For those of you who like having the facts, rather than asserting the obvious and hoping you are right, Linda Beale of ataxingmatter has a good post, “The Bush Tax Cuts–good for whom?,” which has a clear presentation of who got the bennies, and why that might not be so good from an economic standpoint.
She reckons the benefit to the top 20% of taxpayers as 58.5% of the total, and if I do my calculus on her figures correctly, the proportion of the tax reduction going to the top 1% is 32.2% (($715 billion/$1.3 trillion) x 58.5%). Why hasn’t this figure been trumpeted more widely? It’s breathtaking.
She also has a good item in her last paragraph about the fact that the AMT relief, which is presented as helping the middle class, is in fact skewed towards the top 20%.
From Beale:
Citizens for Tax Justice has just released a new report analyzing the effects of the Bush tax cuts by income groups….
The top 1% of American taxpayers (i.e., those with more than $450,000 annual income (as of 2007) whose average income is almost one and a half million dollars–so it includes all of the mere millionaires as well as the billionaires like Buffet and Gates) will receive a $715.2 billion decrease in their tax liabilities over the decade ending with 2010. The aggregate tax reduction over the ten years to everybody in the top 20% is about $1.3 trillion. That is more than the sum of the reductions for everybody else: the top 20% get 58.5% of the tax cut dollars over the decade while the remaining 80% get about 41.5% of the tax cut dollars.
One response is simply that the wealthiest necessarily have a bigger tax cut because they already pay more in taxes. But isn’t the point that they should pay more of the taxes?….Even if we accept the argument that tax cuts help rather than hurt the US economy in the long run, it doesn’t follow that tax cuts across the board or tax cuts heavily weighted towards those with the most income will be the most helpful to the economy. In fact, it is likely that tax cuts to people at the lower end of the income distribution will be of the most benefit. Those people need the extra money most and will likely spend it on items that are important to their futures….The same certainly cannot be said for tax cuts for those at the top. They can already satisfy their needs.

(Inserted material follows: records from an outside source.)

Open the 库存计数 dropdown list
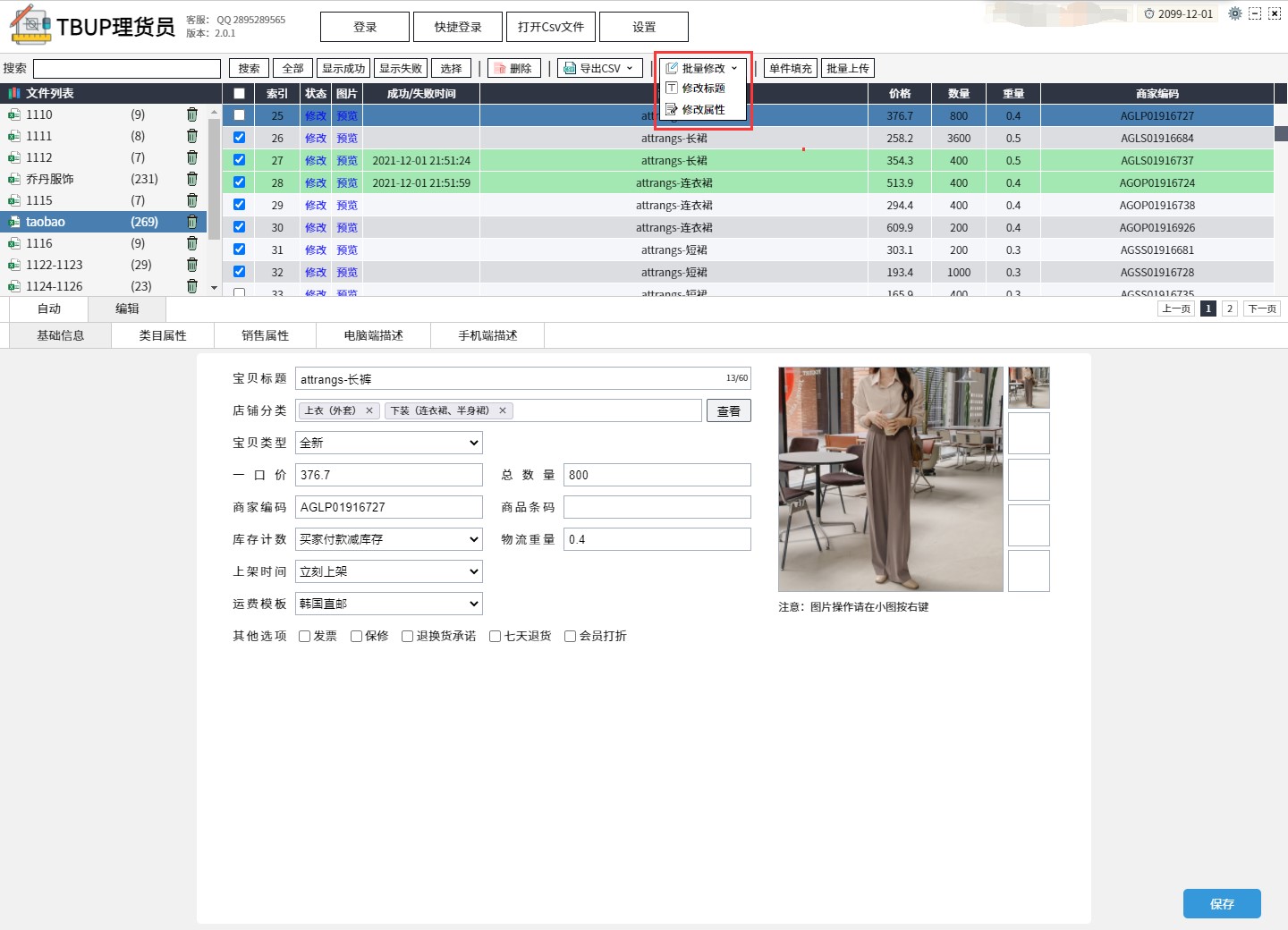 tap(389, 539)
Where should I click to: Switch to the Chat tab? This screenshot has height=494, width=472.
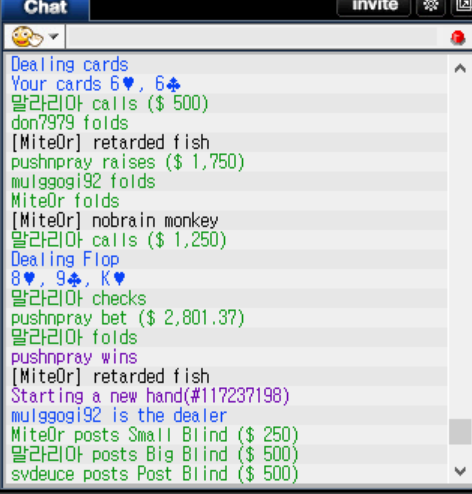[x=45, y=8]
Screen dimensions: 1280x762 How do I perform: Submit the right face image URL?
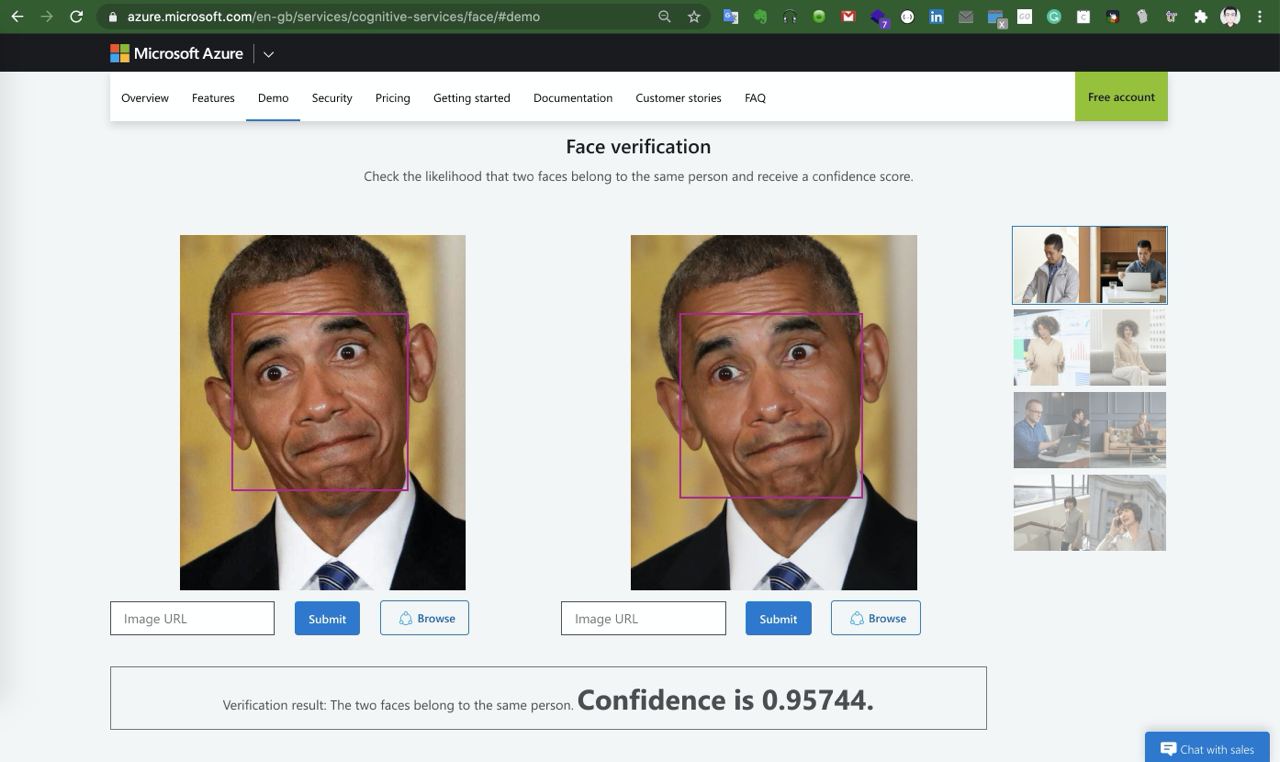tap(778, 618)
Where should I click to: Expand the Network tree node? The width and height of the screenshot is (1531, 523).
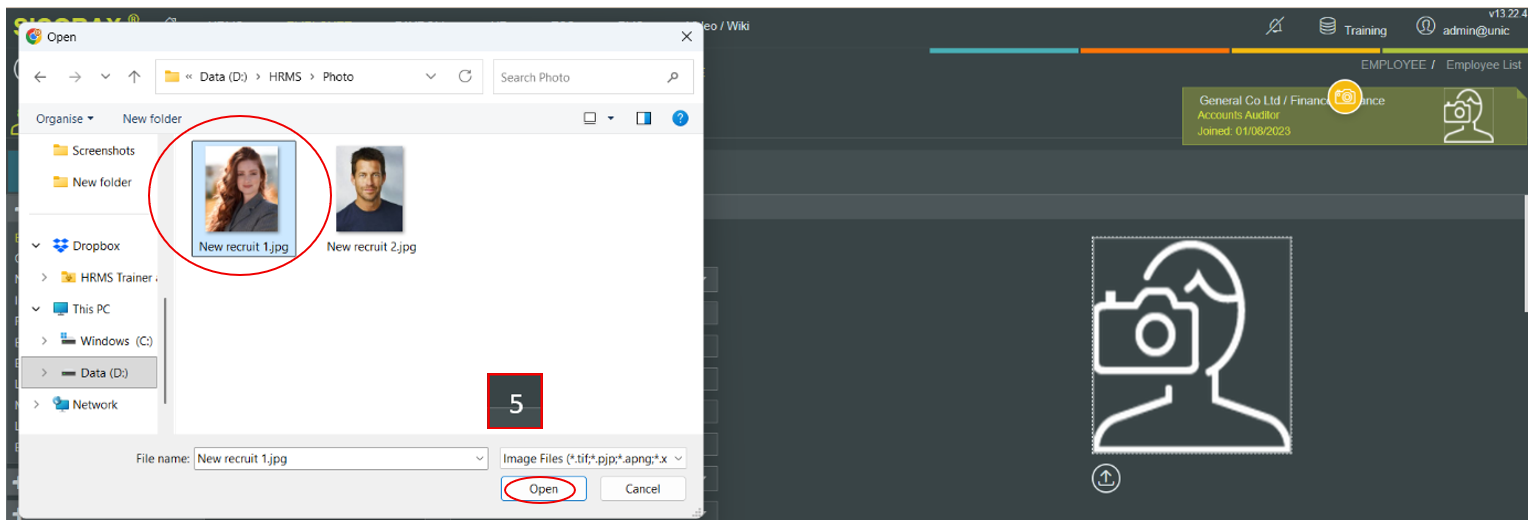(x=37, y=405)
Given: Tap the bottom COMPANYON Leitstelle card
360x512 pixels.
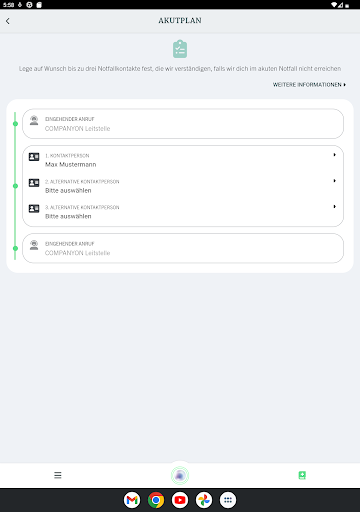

So who benefits from the AMT relief? Most of the media coverage talks about the downward creep of the AMT into the “middle class”….But just who do we mean by the term middle class? Well, one interpretation would be anybody that isn’t in the lowest 20% or the highest 20%–i.e., the three middle quintiles of the income distribution with annual incomes between about $18,000 and $84,000 today). In fact, about 28 billion of the cost of extending AMT relief from 2007 to 2010 goes to taxpayers in the lower 80% of the income distribution and about 227 billion goes to taxpayers in the top 20%. So without the extension, there would definitely be more of an impact on the middle class, but the extension itself, without a cap, is again primarily reducing taxes on the upper crust.